Его привязанность к театру не остыла. Начались годы театрально-критической работы. Он писал в «Киевской мысли». Но максимализм не оставлял его. Он всегда требовал предельного. Кого любил, тому поклонялся (Станиславскому, например). Но и к любимому был строг. То же, что отвергал, отвергал начисто. В жизни изящный, безобидный, неспособный питать злобу, в писании бывал и резок, беспощаден. Многие актеры ненавидели его.
В Киеве с ним произошел скандал. Однажды, когда в длинном своем сюртуке, скрестив на груди руки, сидел Петр Михайлович в партере, ожидая поднятия занавеса, на авансцену вышел некто и заявил, что, пока Ярцев в театре, актеры не желают играть. Ярцев поправил волосы, застегнул сюртук, встал и спокойно вышел. («Это не то! Это не главное!» — сказал, вероятно.) Но оказалось именно, что главное. За ним поднялась и ушла, в знак протеста, вся киевская пресса. Премьера осталась без рецензентов. Актерам пришлось туго — такого случая насилия над критиком еще в театре не бывало. Киевские рецензенты выступили затем сообща, печатно. За ними поднялись русские писатели и драматурги и в столицах. Актерам предстояло или сдаться, или попасть под бойкот полный. Они предпочли первое. На этот раз Петр Михайлович победил вполне, сам, разумеется, никак не действуя.
Из Киева попал затем в Петербург. Тут писал в «Речи» у Гессена и Милюкова. Художественный театр защищал страстно и во всеоружии (весной художественники всегда являлись в Петербург с новыми постановками). Станиславский окончательно пришел тогда к своей теории театра (внутреннее переживание актера, «сквозное действие» и т. п.). Всем этим он делился с Ярцевым в беседах долгих, увлекательных, всегда Петра Михайловича воодушевлявших. Так что писать он мог о Станиславском не со стороны, а изнутри. Его статьи того времени, вероятно, лучшее, что написано о Художественном театре.

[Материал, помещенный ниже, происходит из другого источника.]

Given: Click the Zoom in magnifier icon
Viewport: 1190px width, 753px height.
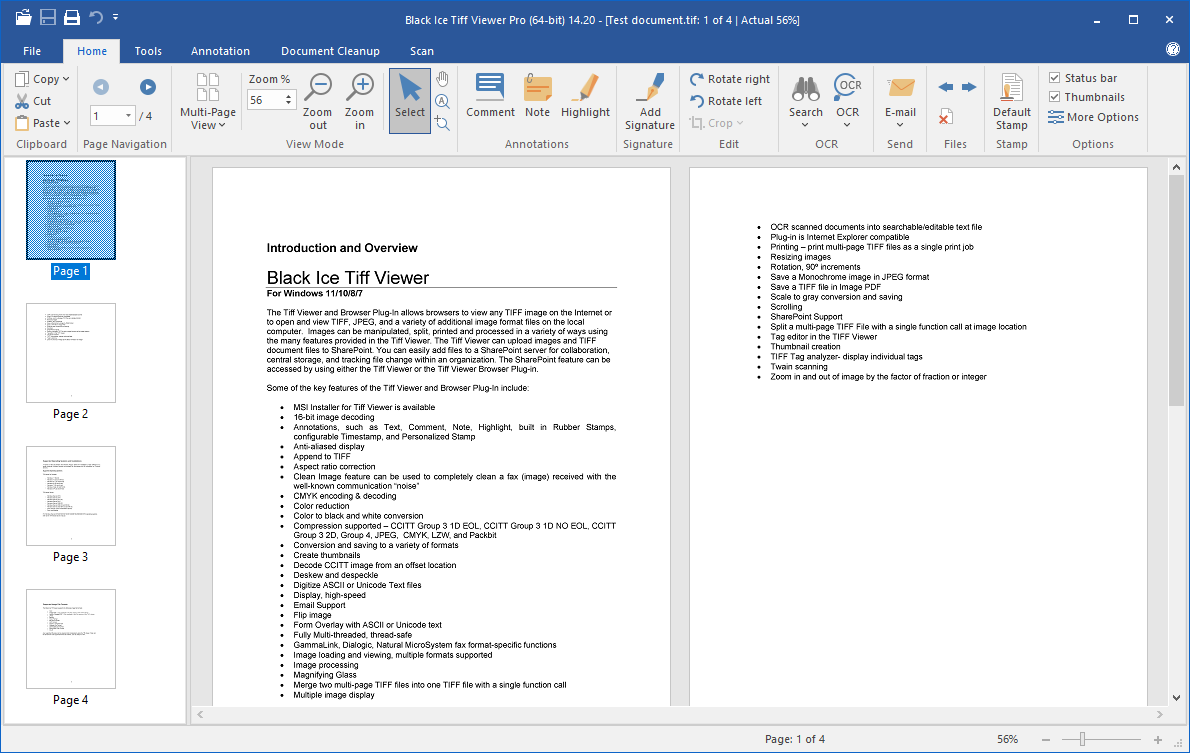Looking at the screenshot, I should 361,87.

Из Петербурга же уехал он однажды с томом «Братьев Карамазовых» (Достоевского всегда глубоко чтил) в Оптину. Монастырь оказал на него великое, удивительное действие. Всегда ища в жизни и в искусстве чистоты, красоты, святости, он нашел их в Оптиной. Образы старцев — он застал, если не ошибаюсь, о. о. Анатолия и Нектария, — показались ему ни с чем несравнимой высоты и красоты. «Смирись, гордый человек» — Петр Михайлович специфически гордым не был, но тщету, засоренность, грязь нашего земного рядом с истинно святым почувствовал. Своеобразно он ощутил старцев, беседующих с простым народом, — как величайших артистов, полных духовного искусства. Помню, он говорил, что в глазах, руках, благословляющем жесте Анатолия, кроме всего прочего, была несравнимая театральная красота. Она являлась непосредственным выражением духа.
С «Братьями Карамазовыми» в руках изучил он каждую мелочь оптинского пейзажа, обстановки, быта, проверяя Достоевского: и нашел, что, при всей своей фантастичности, здесь Достоевский очень точен.
Петр Михайлович написал об Оптиной несколько замечательных статей. Их следовало издать книжкой. Но не таков был Ярцев, чтобы заботиться о жизненном, реальном.
Сам родом из Коломны, почвенною любовью любил он все русское, особенно же московское. С годами эта любовь росла. В литературе он держался Достоевского, Лескова, Аполлона Григорьева. Театр признавал лишь национальный. Очень высоко в нем ставил Островского и Чехова. И в жизни — к самой Москве, ее храмам, «древлему благочестию», складу, говору, московским людям, московским извозчикам, трактирам, Замоскворечью, баням, — питал неистребимую привязанность.
Одно время, перед войной, жил в номерах на Балчуге, у Чугунного моста. Тут далеко уже было от Прониных и Мейерхольдов. Вставал очень рано, часов в шесть, и шел куда-нибудь в простую чайную. Ему нравились «человеки» в белых рубашках, расписные чашки и подносы, крутой кипяток, простые русские люди в поддевках, с намасленными проборами, торговцы, прасолы. За «парой чая» сидел Ярцев и писал, любуясь видом на Кремль, золотым лучом солнца, типами Oстровского у прилавка.
Полагал он теперь, что театр должен выражать народную душу, суть, теплоту. Щепкина считал основателем русского театра, Станиславского (родом с Хивы, за Яузою) — его достойным продолжателем.